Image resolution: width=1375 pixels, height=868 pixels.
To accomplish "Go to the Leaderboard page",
- - -
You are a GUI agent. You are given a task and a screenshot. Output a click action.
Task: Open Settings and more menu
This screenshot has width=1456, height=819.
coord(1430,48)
- - -
* _Required action_: Print again the lines of the entries above that fall between the line holding "Image resolution: width=1375" and the line holding "to the Leaderboard", inclusive, exactly as they stand.

* _Exercise result_:
Image resolution: width=1375 pixels, height=868 pixels.
To accomplish "Go to the Leaderboard page",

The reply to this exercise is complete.